In those who take this form of training seriously, it can reprogram the transverse abdominis’s set point, causing the muscle to maintain a concave appearance even when relaxed. Obviously, considering the diets of today’s pros, this is going to be more difficult to achieve, but even so, it would still allow them to pull off a vacuum during competition, which looks great in poses such as the front double biceps and front lat spread and would go a long way in improving their overall impact onstage.
Similar to vacuum training, which helps develop both involuntary and voluntary muscle control, regular posing practice is another form of training that can be used to ensure that the stomach muscles not only retain their form, but are more easily controlled onstage. In my opinion, it makes no sense for a bodybuilder to spend an entire year building up his body through training and diet, but then fail to spend adequate time on the one thing which will allow him to display his musculature to its best advantage. Without regular posing, a bodybuilder will never be capable of properly controlling his midsection come contest day; a self-inflicted injustice.
I am not going to spend much time on this one simply because I believe it makes up a small portion of the overall problem. While it is obvious that today’s bodybuilders have thicker abdominal muscles (all layers of the abdominals, not just the abdominals) than generations past, this does not cause “distension” per say, but rather, an overall thickening of the entire midsection. For the most part, it is not generally extreme enough to cause a big problem. Still, many bodybuilders, especially after they have built sufficient mass, would benefit by altering their training in order to de-emphasize the involvement if these muscles, thereby allowing them to atrophy a bit.

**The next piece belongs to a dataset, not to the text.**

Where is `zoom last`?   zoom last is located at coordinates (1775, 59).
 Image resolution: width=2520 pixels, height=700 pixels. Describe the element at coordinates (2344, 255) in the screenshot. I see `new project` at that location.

Pre-Contest vs. Off-Season
As mentioned previously, a distinction needs to be made between pre-contest and off-season distension. Not because there are necessarily different causes for each (in some cases there are, such as last-minute carb-loading), but because certain factors tend to become more likely culprits depending on which phase the bodybuilder is in. For example, there are many bodybuilders who suffer from significant distension in the off-season, but show up onstage with a comparatively flat waistline. In these cases, food-based distention was likely the main cause, as organs don’t shrink once enlarged and in cases of extreme visceral fat build-up (examples: Kovacs, Palumbo), a good portion of it tends to remain even after subcutaneous fat has been lost.
By the time a bodybuilder reaches the contest stage, aside from last-minute dietary stratagem gone amiss, food-based distension usually plays much less of a role. The bodybuilders who are the most likely to carry this problem over to the stage are those who must continue eating a lot even during contest prep. However, most bodybuilder will end up cutting their food intake enough to eliminate the majority of food-based distension. In the same way, bodybuilders with low to moderate visceral fat stores will usually lose most of it by the time they hit the stage, as visceral fat is burned along with sub-q fat.

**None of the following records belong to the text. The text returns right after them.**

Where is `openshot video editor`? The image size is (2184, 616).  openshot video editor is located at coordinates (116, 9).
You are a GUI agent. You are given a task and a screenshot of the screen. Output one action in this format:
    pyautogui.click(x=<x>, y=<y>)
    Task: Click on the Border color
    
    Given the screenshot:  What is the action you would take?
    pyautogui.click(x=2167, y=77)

In the end, the reasons for a bulging gut are many, with circumstances dictating which factors are most likely to play a role and to what degree. Blaming the entire problem on drugs is idiotic, and while there have certainly been more than a few cases where they were rightfully listed as the primary offender, there have been just as many instances where they were not. However, one thing is certain. With bodybuilders continuing to get bigger, this problem is unlikely to go away unless these guys learn how to utilize growth hormone and insulin correctly, while also taking as many steps as possible to minimize the various causes of distension. The information is out there, yet we continue to see bodybuilders acting in ignorance of their own condition. Perhaps this will change in the near future. I am optimistic.